### Aplicar a leitura
**a)** No texto sobre o mal, porque é que o buraquinho de uma maçã com bicho foi feito pelo bicho ao sair, e não ao entrar? Responda em uma a três frases.
**b)** Reescreva a parte do texto sobre o mal que abre com as palavras "Ninguém faz o" e fecha com "nome de Deus….", trocando "extremistas" por "fanáticos".
**c)** Por favor, prossiga o texto sobre o mal a partir do ponto em que ele termina.

### Trecho para leitura
☆ ☆ ☆ ☆

Ninguém faz o mal pensando que está afazer o mal; Hitler ao matar 5 milhões de Judeus pensava que estava a fazer um serviço à humanidade; as bombas suicidas que se matam, matando pessoas inocentes, dizem que se estão sacrificando por um bem maior; os extremistas muçulmanos matam em nome de Deus….

Somos maçãs com bicho
Os pais que se esmeram na educação dos seus filhos ficam admirados quando estes começam a mentir, a roubar e a fazer outras travessuras que eles nunca ensinaram aos filhos. O mal está dentro de nós e não precisa de ser aprendido. Como diria o psicólogo Jung o mal pertence ao inconsciente colectivo da humanidade. Cada acto malvado, que um individuo leva a cabo, instala-se nesse coeficiente colectivo de tal forma que os indivíduos que nascem depois nascem com a capacidade de o voltar a realizar sem precisarem de nenhuma aprendizagem.

Muita gente ao ver uma maçã com um buraquinho pensa que o buraquinho foi feito pelo bicho, ao entrar na maçã, quando o contraio é que é verdade, foi feito pelo bicho ao sair da maçã. O bicho é um ovo que um insecto depositou na maçã, no momento da sua concepção, ou seja quando era ainda uma flor. Todos nós somos maçãs com bicho, o mal está dentro de nós e só precisa de uma determinada circunstancia para se revelar.

☆ ☆ ☆ ☆

[Registos de uma coleção]
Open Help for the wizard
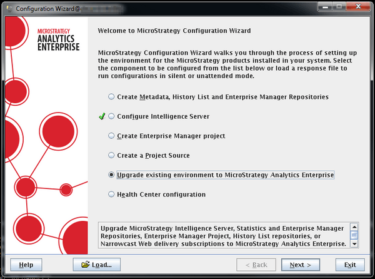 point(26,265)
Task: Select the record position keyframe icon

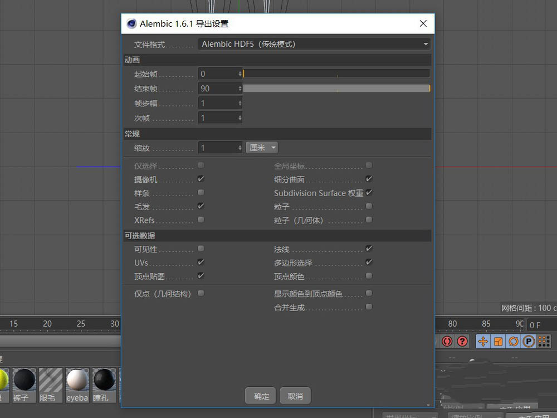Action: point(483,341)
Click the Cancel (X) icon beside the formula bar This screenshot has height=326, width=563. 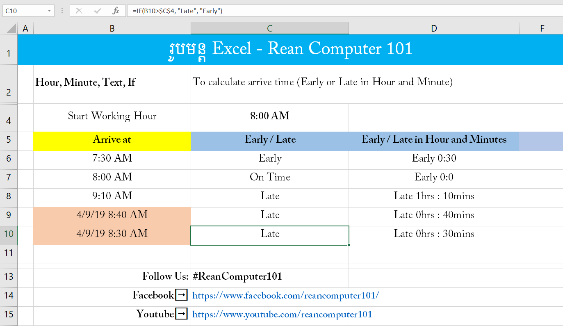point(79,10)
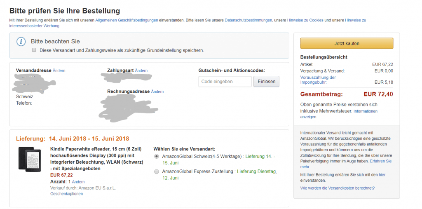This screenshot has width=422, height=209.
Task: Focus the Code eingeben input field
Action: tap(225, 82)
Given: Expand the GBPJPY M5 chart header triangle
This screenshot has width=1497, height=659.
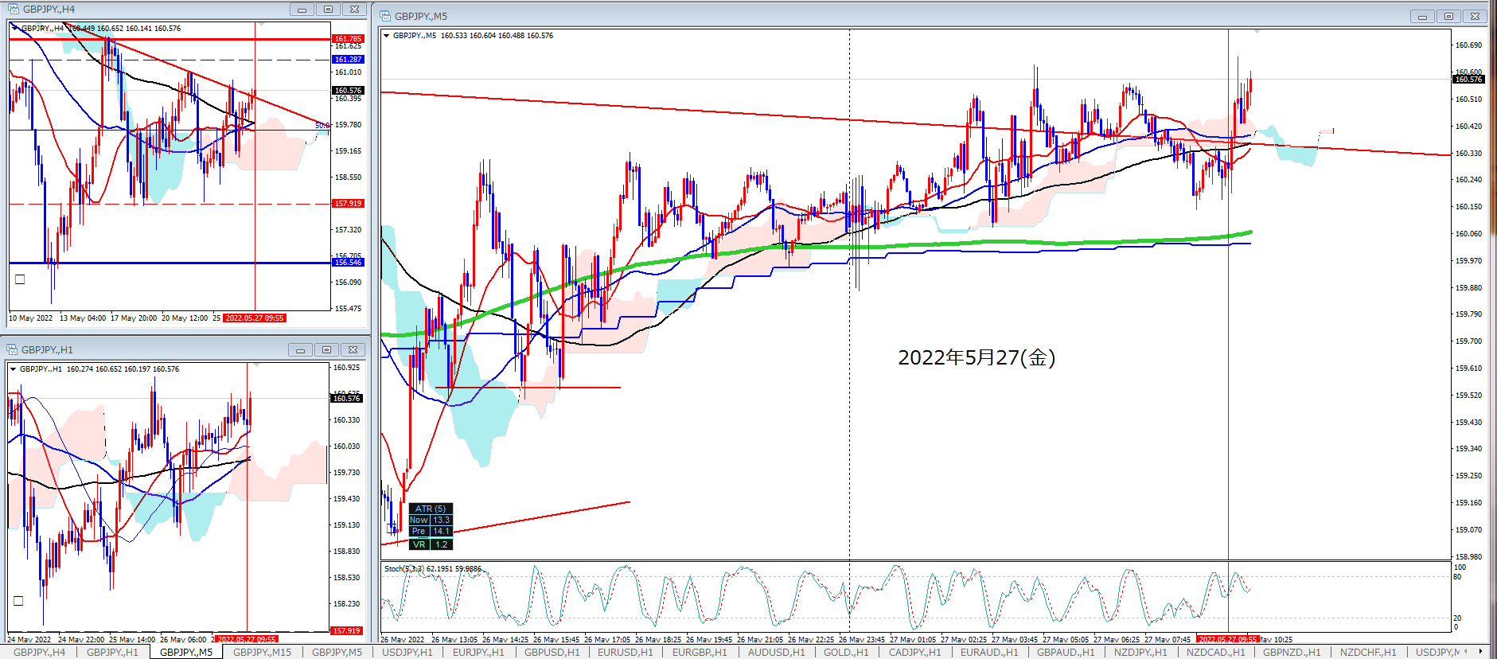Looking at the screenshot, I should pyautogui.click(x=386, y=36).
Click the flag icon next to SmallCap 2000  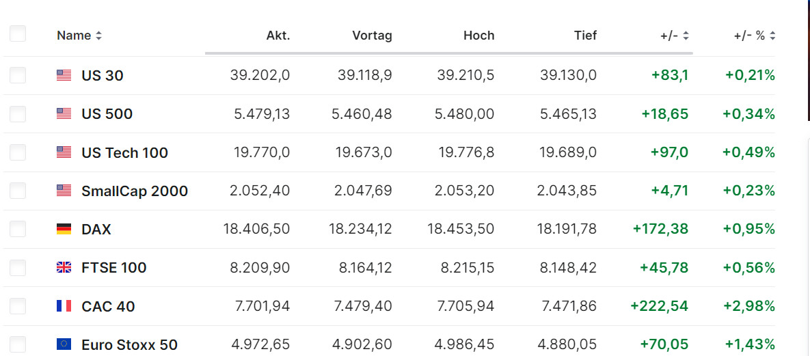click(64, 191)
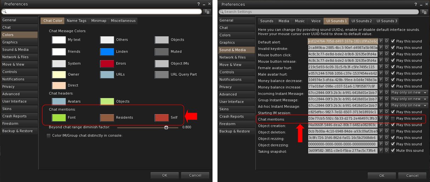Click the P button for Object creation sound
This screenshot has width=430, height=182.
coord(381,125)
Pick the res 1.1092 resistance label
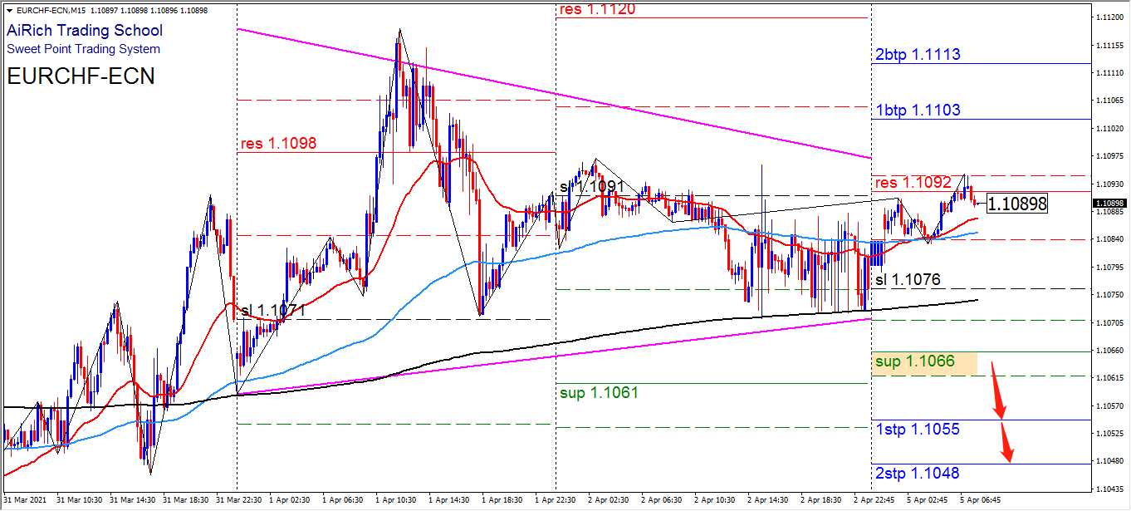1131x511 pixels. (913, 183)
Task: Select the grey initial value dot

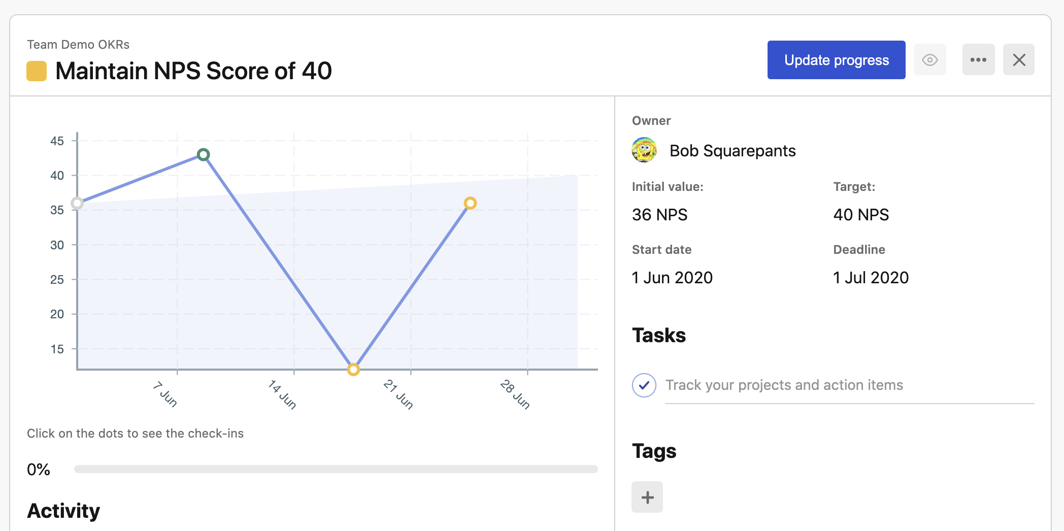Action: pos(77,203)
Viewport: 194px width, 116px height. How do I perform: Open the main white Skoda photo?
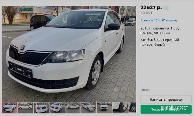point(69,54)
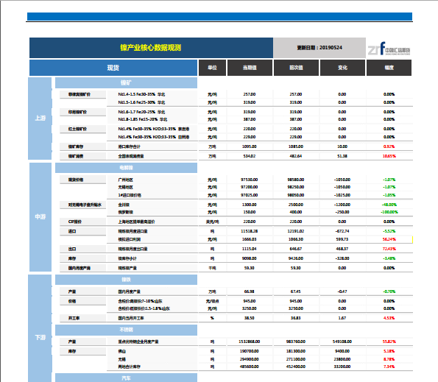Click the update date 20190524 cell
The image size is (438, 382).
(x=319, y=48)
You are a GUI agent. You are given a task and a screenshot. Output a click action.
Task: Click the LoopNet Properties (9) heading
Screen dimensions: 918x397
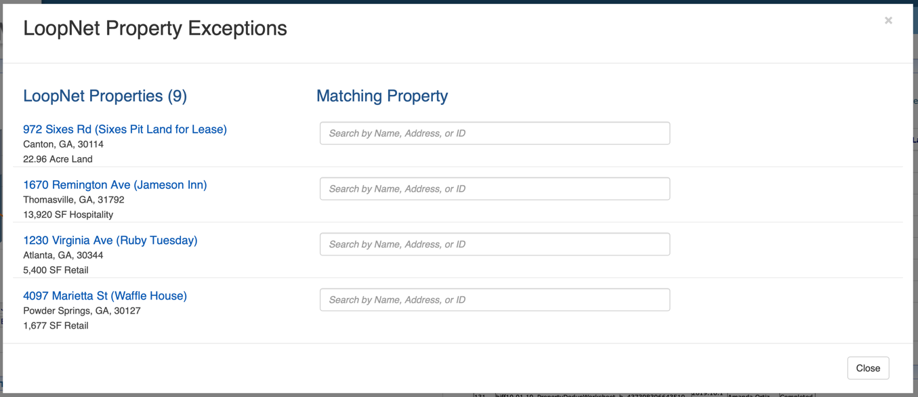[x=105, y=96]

☆ ☆ ☆ ☆

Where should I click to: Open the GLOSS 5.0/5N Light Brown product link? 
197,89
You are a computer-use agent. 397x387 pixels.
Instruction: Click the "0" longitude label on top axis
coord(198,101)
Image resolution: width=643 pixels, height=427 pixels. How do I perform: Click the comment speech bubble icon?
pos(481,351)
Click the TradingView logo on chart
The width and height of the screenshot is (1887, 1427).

☆ ☆ ☆ ☆

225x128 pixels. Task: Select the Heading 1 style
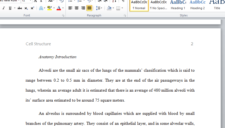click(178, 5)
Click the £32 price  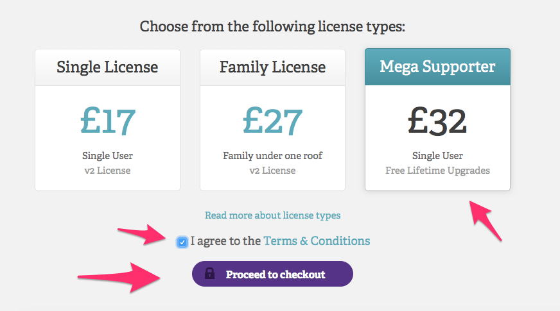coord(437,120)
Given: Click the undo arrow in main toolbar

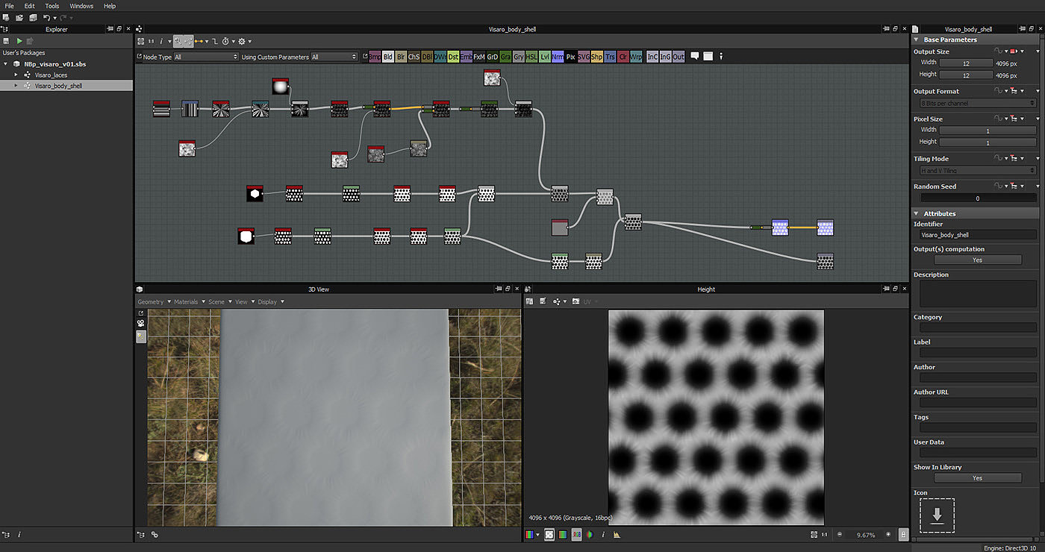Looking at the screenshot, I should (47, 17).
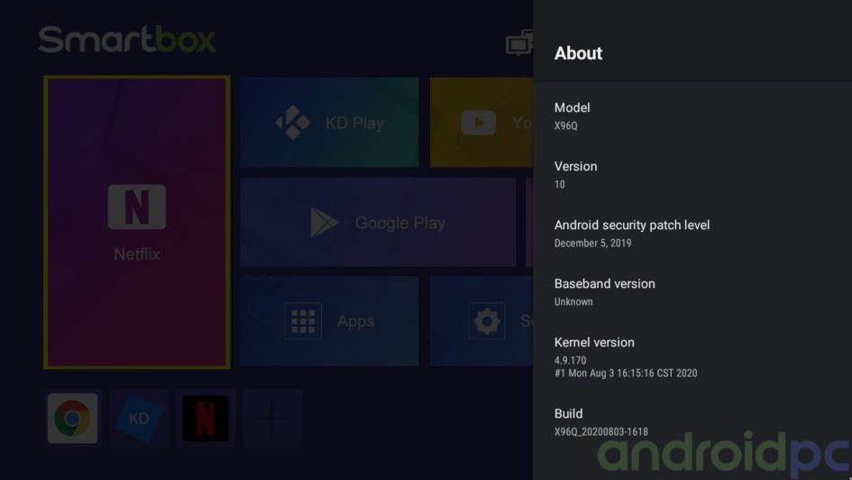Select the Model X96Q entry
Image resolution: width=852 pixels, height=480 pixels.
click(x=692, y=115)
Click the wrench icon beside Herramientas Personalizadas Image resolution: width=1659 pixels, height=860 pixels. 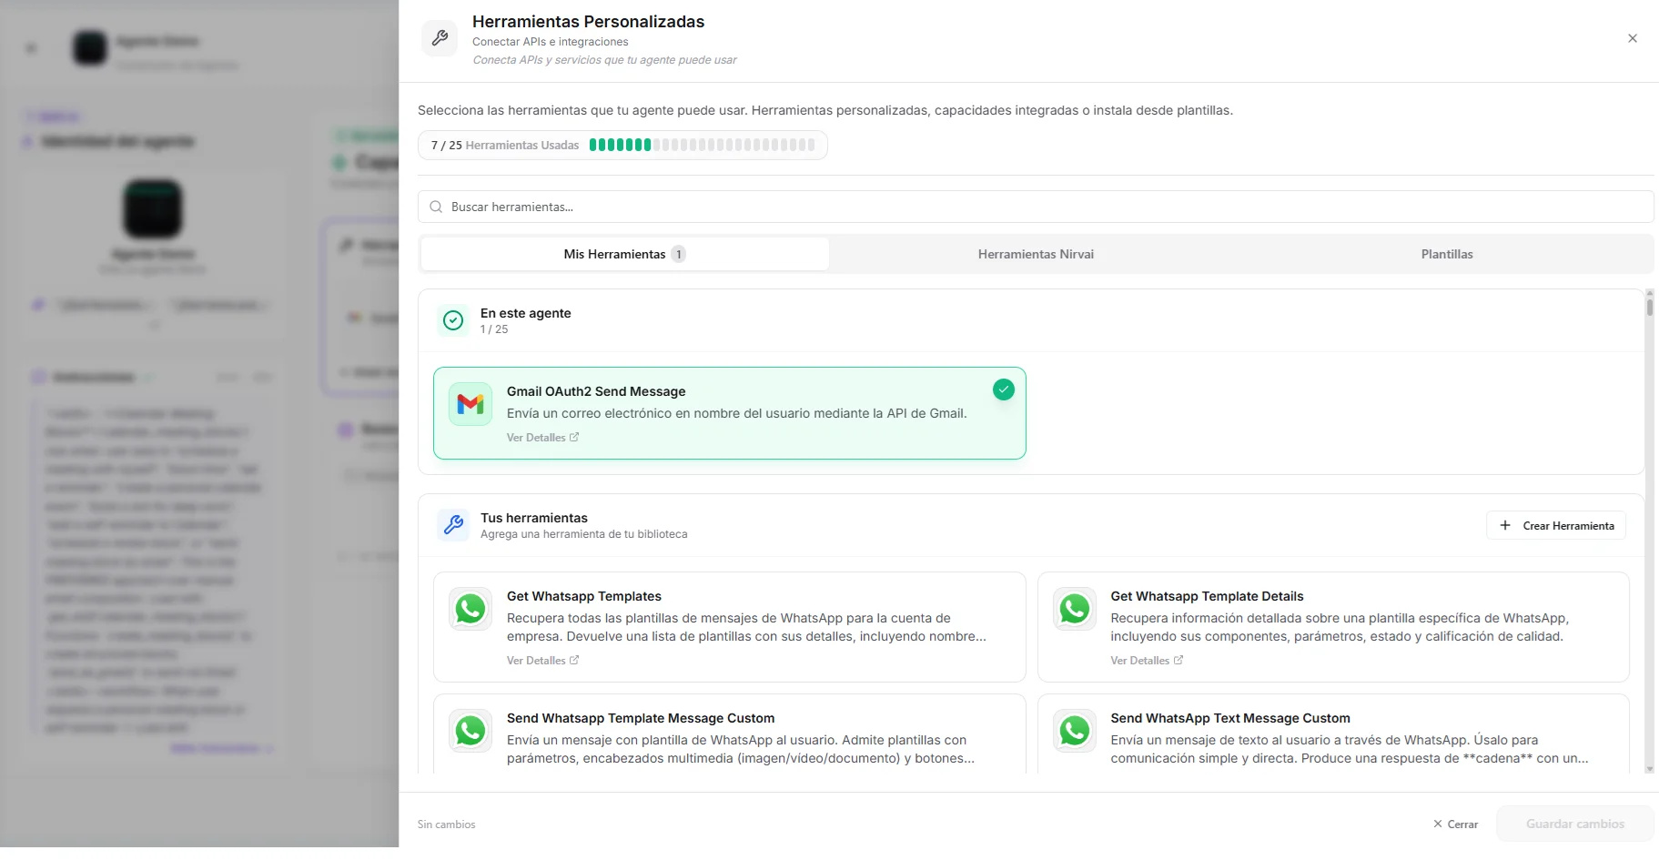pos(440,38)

☆ ☆ ☆ ☆

### Respostas esperadas
**a)** Porque o bicho não entra na maçã: é um ovo que um insecto depositou nela no momento da sua concepção, quando ainda era uma flor. Assim, o buraquinho só surge quando o bicho sai da maçã.

**b)**
Ninguém faz o mal pensando que está afazer o mal; Hitler ao matar 5 milhões de Judeus pensava que estava a fazer um serviço à humanidade; as bombas suicidas que se matam, matando pessoas inocentes, dizem que se estão sacrificando por um bem maior; os fanáticos muçulmanos matam em nome de Deus….

**c)**
Não é portanto como diz o proverbio “A situação faz o ladrão”. Todos, tarde ou cedo, são confrontados com situações onde podem roubar; à partida todos somos capazes de roubar. Roubar ou não roubar vai depender do grau de educação, em valores humanos, que temos no momento da tentação. Só esse grau de educação, em valores humanos, pode contrariar a tendência inata em todos.

De Eva a Avé
Duas são as razões pelas quais Deus veio até nós em forma humana; a primeira para nos dizer, de uma forma definitiva, como é Deus, a segunda para nos dizer como é o ser humano e como deve ser. Cristo é de facto a medida do humano, o metro padrão da humanidade, aquele com quem todos os indivíduos se devem medir, pois Ele é a norma, ele é o modelo, o paradigma. Cristo é o homem que Deus criou em Adão, antes de este ter desobedecido, de facto Jesus mostra, pelas palavras e pelas obras que se mantem, toda a sua vida, obediente a Deus.

Como Cristo é o segundo Adão, Maria é a segunda Eva. Avé é de facto Eva ao contrário. Cristo, o filho de Deus altíssimo, não podia ter como mãe Eva, depois do pecado; por isso no momento da sua conceição, no momento em que meia célula de Joaquim se uniu à meia célula de Ana sua esposa, Deus actuou, evitando que os genes que desde o pecado de Adão e Eva tinham passado de geração em geração passassem também para Maria. Maria foi concebida sem pecado original, por ter sido destinada a ser a mãe do filho de Deus. Não faz sentido que Deus encarnasse na natureza humana que Adão e Eva modificaram com o pecado. Por isso Maria que ia a ser a mãe do Senhor foi preservada desta herança negativa comum a todos os mortais.

Na Etiópia não existe a figura negativa de madrasta. Muitas vezes uma é a mãe biológica e outra é a mãe que cria e educa. Chama-se a “Ingera enat” ou seja, mãe do pão. Quando estudava teologia tinha um colega que à sua tia biológica chamava mãe e à sua mãe biológica chamava tia. O meu colega tinha sido rejeitado pela sua mãe biológica e acolhida pela irmã desta que o criou, era tanto o amor que tinham um pelo outro que estando ela já doente, terminal de cancro, não faleceu enquanto não viu o seu filho (biologicamente sobrinho) ordenado sacerdote.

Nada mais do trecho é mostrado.